-------- KUTIPAN --------

Surat Palsu Untuk Tuhan

Maaf, jika setiap harinya aku melakukan kewajiban secara sendiri. banyak dari mereka yang jadi makmum dan berbondong-bondong berada satu shaf dibelakang imam. Yang jadi pertanyaan mendasarku adalah, menyoal tulus apakah setiap kepala wajib memilikinya? Atau hanya sekedar mereka ingat usia yang sudah hampir tidak bisa dikata senja pada akhirnya semuanya berpura-pura. Ah kalian palsu !!
Maaf, jika setiap petang aku selalu terlelap dalam selimut bintang-bintang yang kadang kedinginan menyapa dengan tertawa jahatnya, aku tidak penah menggenggam sepertiga malam dan hampir aku hapuskan dari list keseharianku. Padahal sangat-sangat sejuk sekali bukan udara diwaktu itu. Dimana matahari dan ayampun sudah bersiap untuk bangun dan membangunkan. Manusia di alam semesta ini sudah siap sibuk dan menyibukkan. Dan oh iya, mereka semua pun datang ke rumahMu. Yang menjadi pertanyaan sederhanaku adalah, apakah benar memang mereka datang itu dengan satu niat sama yang suci, atau datang hanya karna paksaan profesi? Ah kalian palsu !!

--------

_SOAL_:
1. Jawab pertanyaan berikut berdasarkan kutipan tersebut.
(a) Menurut paragraf pertama, di mana banyak orang yang menjadi makmum berada?
(b) Apa yang hampir dihapus penulis dari daftar kesehariannya?
(c) Menurut paragraf kedua, untuk apa matahari dan ayam sudah bersiap?
2. Dalam kutipan itu, keraguan apa yang dimiliki penulis tentang orang-orang yang datang ke rumahMu? Jelaskan dalam satu sampai tiga kalimat.

-------- KUMPULAN CATATAN --------

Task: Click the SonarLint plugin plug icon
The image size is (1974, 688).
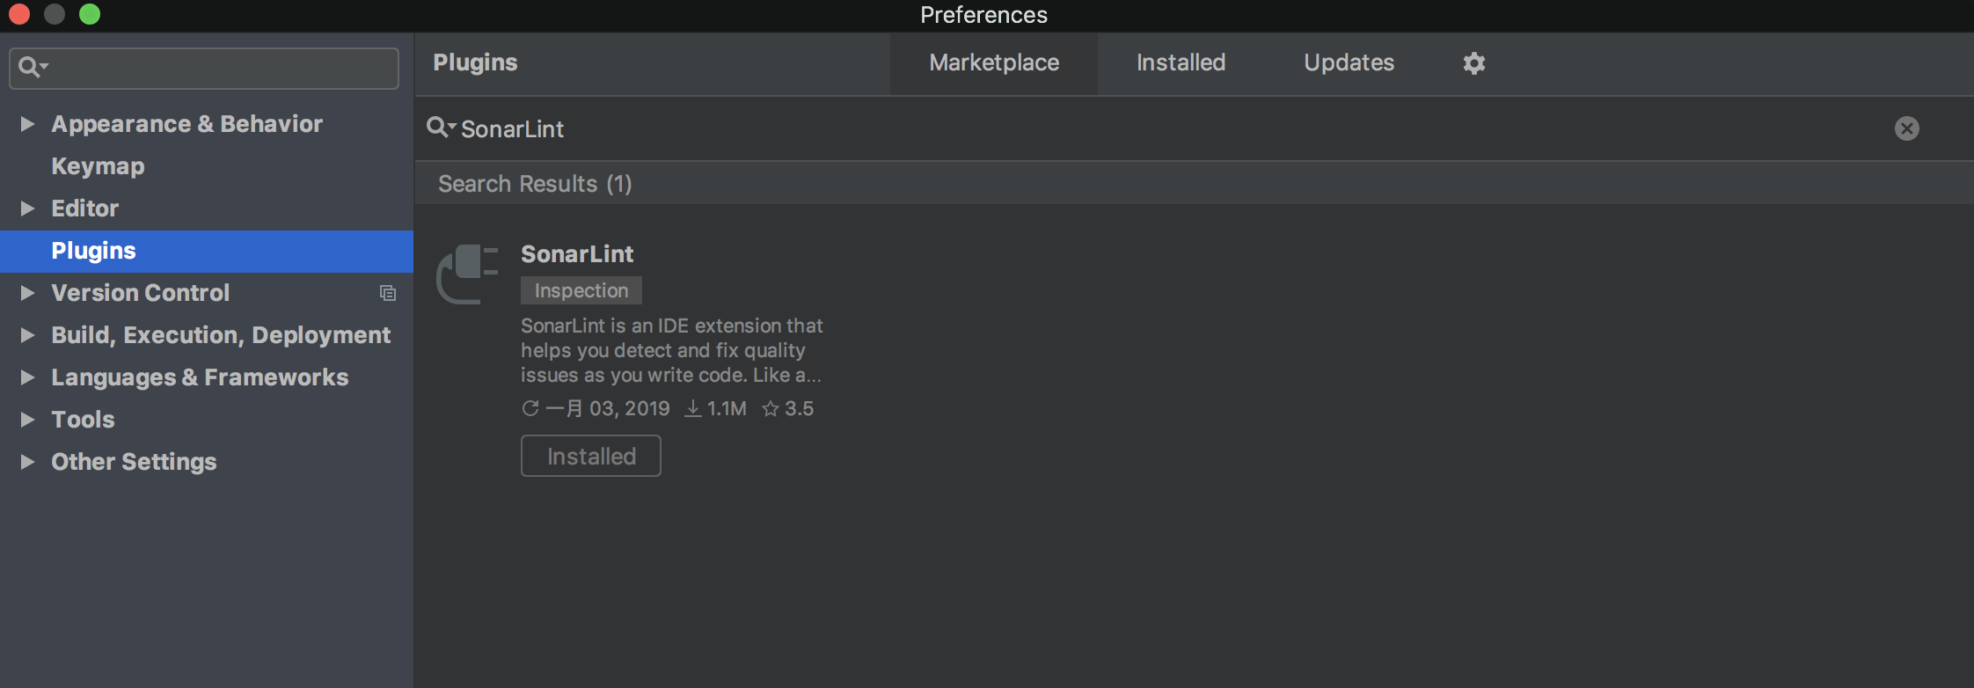Action: (468, 274)
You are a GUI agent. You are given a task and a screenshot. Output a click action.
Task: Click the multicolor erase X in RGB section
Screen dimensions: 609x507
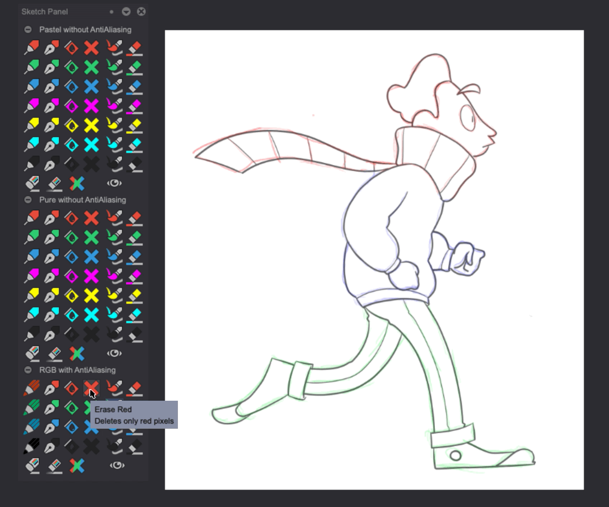[76, 466]
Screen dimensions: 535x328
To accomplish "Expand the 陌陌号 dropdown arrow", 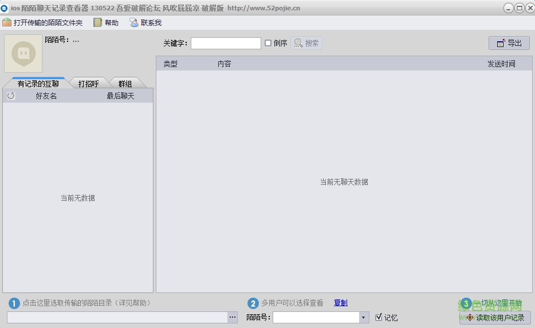I will click(364, 317).
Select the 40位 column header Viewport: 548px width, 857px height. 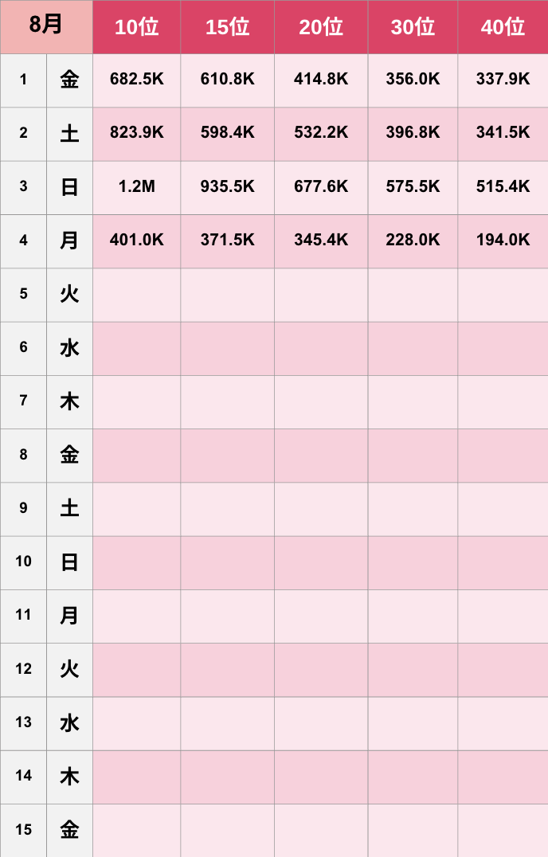[x=503, y=27]
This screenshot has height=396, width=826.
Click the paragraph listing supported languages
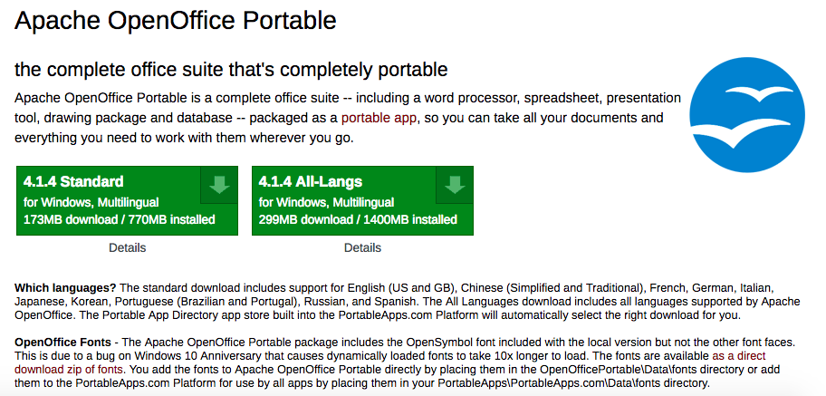[408, 302]
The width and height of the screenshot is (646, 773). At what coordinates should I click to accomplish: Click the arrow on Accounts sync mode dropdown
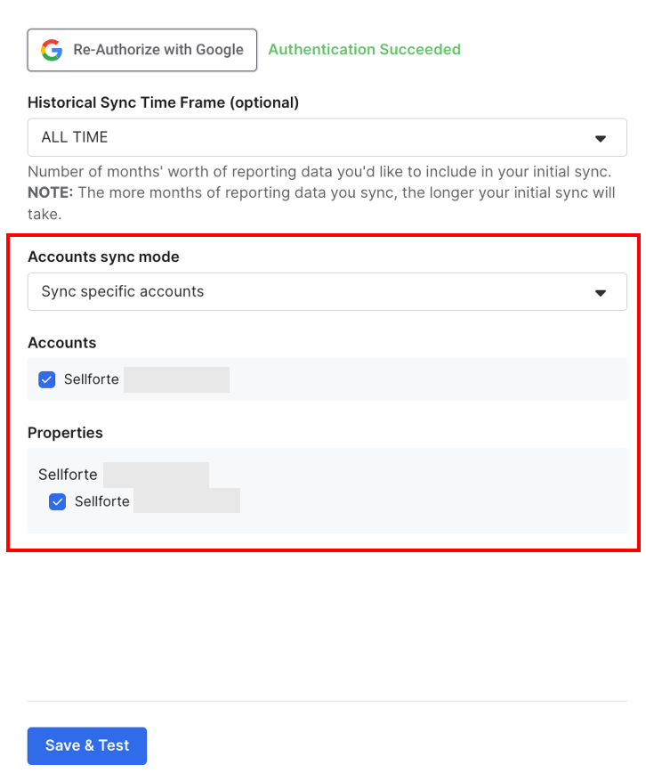click(x=600, y=292)
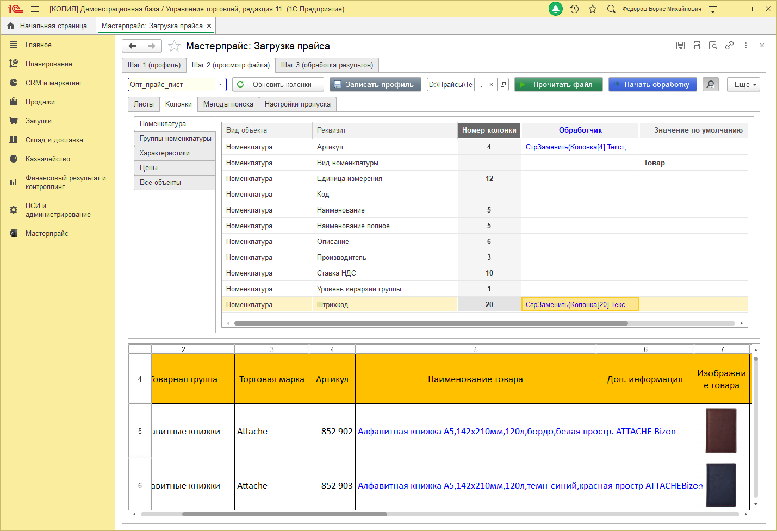Select Цены in the object list
777x531 pixels.
tap(148, 167)
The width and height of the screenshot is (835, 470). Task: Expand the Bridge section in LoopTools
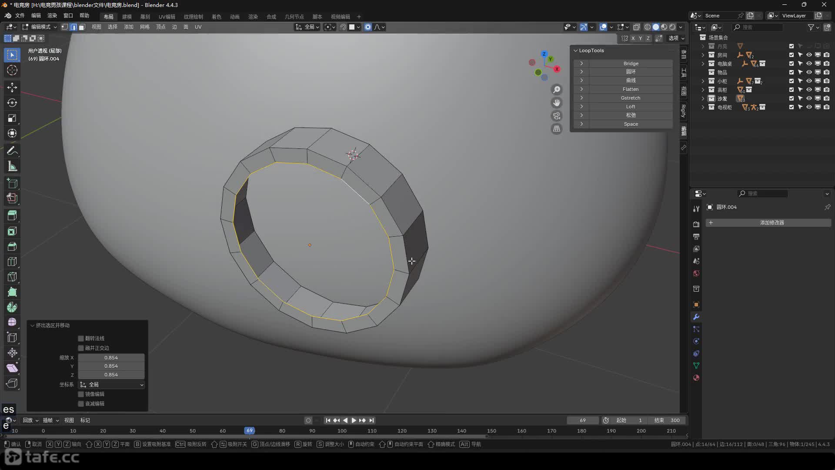[x=581, y=64]
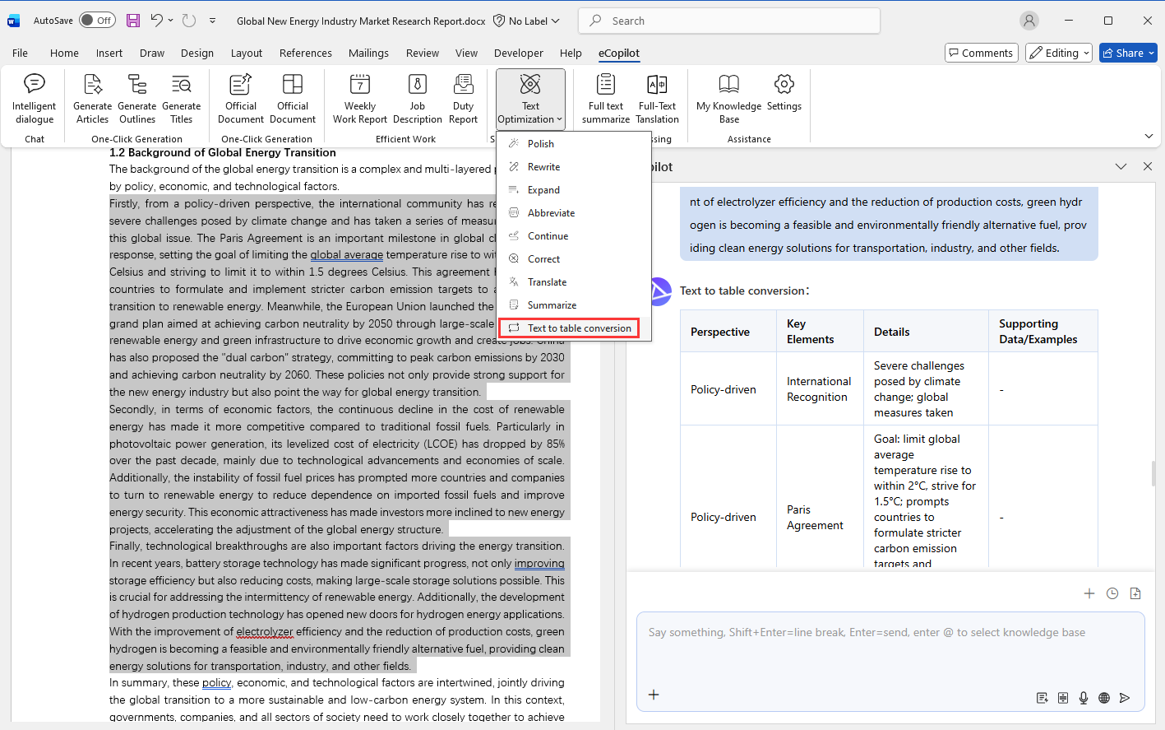The height and width of the screenshot is (730, 1165).
Task: Choose Summarize from the optimization menu
Action: 552,305
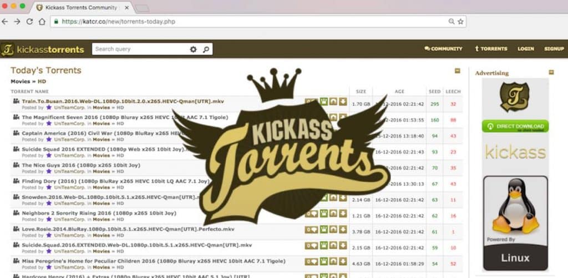This screenshot has height=278, width=568.
Task: Click the Signup link
Action: [554, 49]
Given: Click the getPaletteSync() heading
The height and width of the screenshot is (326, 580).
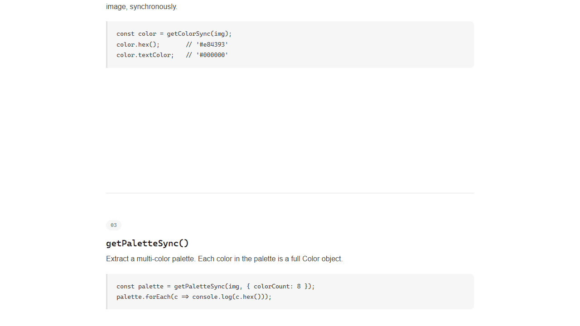Looking at the screenshot, I should (147, 243).
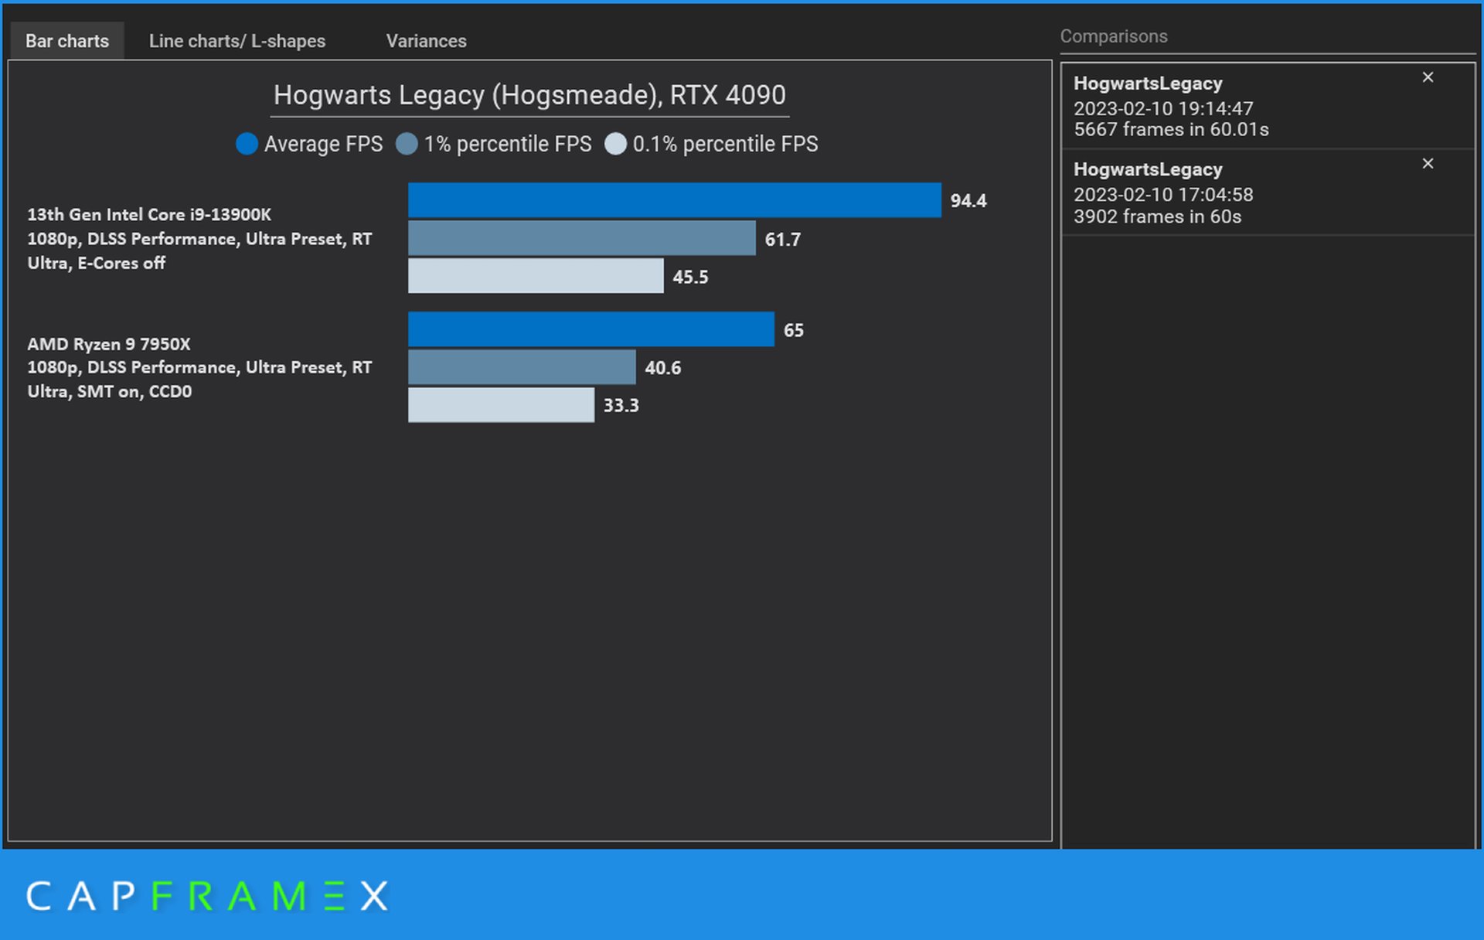Click the 1% percentile FPS legend dot
Viewport: 1484px width, 940px height.
(407, 145)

--------

_JAWABAN_:
1.
(a) Satu shaf di belakang imam.
(b) Sepertiga malam.
(c) Untuk bangun dan membangunkan.

2. Penulis bertanya-tanya apakah mereka benar datang dengan satu niat yang sama dan suci. Bisa jadi mereka datang hanya karena paksaan profesi. Karena itu penulis menyebut mereka palsu.